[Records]
▬▬▬▬▬▬

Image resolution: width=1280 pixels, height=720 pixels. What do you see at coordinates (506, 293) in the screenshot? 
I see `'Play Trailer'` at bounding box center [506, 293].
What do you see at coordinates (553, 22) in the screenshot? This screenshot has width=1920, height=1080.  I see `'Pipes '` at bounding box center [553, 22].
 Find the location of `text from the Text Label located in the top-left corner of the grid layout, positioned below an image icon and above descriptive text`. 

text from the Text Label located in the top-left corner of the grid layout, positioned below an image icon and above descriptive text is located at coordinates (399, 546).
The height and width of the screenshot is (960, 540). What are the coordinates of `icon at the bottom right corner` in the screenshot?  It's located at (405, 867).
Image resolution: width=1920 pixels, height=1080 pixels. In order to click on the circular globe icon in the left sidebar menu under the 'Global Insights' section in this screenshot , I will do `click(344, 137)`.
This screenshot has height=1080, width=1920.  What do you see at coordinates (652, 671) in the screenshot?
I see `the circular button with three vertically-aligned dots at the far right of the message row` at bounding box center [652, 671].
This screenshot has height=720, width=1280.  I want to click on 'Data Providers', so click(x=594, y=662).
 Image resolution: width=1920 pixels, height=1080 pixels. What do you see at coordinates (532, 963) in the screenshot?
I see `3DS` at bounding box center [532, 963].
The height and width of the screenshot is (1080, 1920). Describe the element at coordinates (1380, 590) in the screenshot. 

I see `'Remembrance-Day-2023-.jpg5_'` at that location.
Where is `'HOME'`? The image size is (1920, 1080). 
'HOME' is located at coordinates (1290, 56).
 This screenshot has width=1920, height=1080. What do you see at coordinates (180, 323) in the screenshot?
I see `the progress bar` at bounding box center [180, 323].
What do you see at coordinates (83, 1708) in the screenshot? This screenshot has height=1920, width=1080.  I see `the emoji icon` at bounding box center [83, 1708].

▬▬▬▬▬▬

### Aim of the task
Copy the listing above word for word, from the first line through the last.

### Correct result
Image resolution: width=1280 pixels, height=720 pixels. What do you see at coordinates (506, 293) in the screenshot? 
I see `'Play Trailer'` at bounding box center [506, 293].
What do you see at coordinates (553, 22) in the screenshot? This screenshot has width=1920, height=1080.  I see `'Pipes '` at bounding box center [553, 22].
 Find the location of `text from the Text Label located in the top-left corner of the grid layout, positioned below an image icon and above descriptive text`. 

text from the Text Label located in the top-left corner of the grid layout, positioned below an image icon and above descriptive text is located at coordinates (399, 546).
The height and width of the screenshot is (960, 540). What are the coordinates of `icon at the bottom right corner` in the screenshot?  It's located at (405, 867).
Image resolution: width=1920 pixels, height=1080 pixels. In order to click on the circular globe icon in the left sidebar menu under the 'Global Insights' section in this screenshot , I will do `click(344, 137)`.
This screenshot has height=1080, width=1920.  What do you see at coordinates (652, 671) in the screenshot?
I see `the circular button with three vertically-aligned dots at the far right of the message row` at bounding box center [652, 671].
This screenshot has height=720, width=1280.  I want to click on 'Data Providers', so click(x=594, y=662).
 Image resolution: width=1920 pixels, height=1080 pixels. What do you see at coordinates (532, 963) in the screenshot?
I see `3DS` at bounding box center [532, 963].
The height and width of the screenshot is (1080, 1920). Describe the element at coordinates (1380, 590) in the screenshot. 

I see `'Remembrance-Day-2023-.jpg5_'` at that location.
Where is `'HOME'`? The image size is (1920, 1080). 
'HOME' is located at coordinates (1290, 56).
 This screenshot has width=1920, height=1080. What do you see at coordinates (180, 323) in the screenshot?
I see `the progress bar` at bounding box center [180, 323].
What do you see at coordinates (83, 1708) in the screenshot? This screenshot has height=1920, width=1080.  I see `the emoji icon` at bounding box center [83, 1708].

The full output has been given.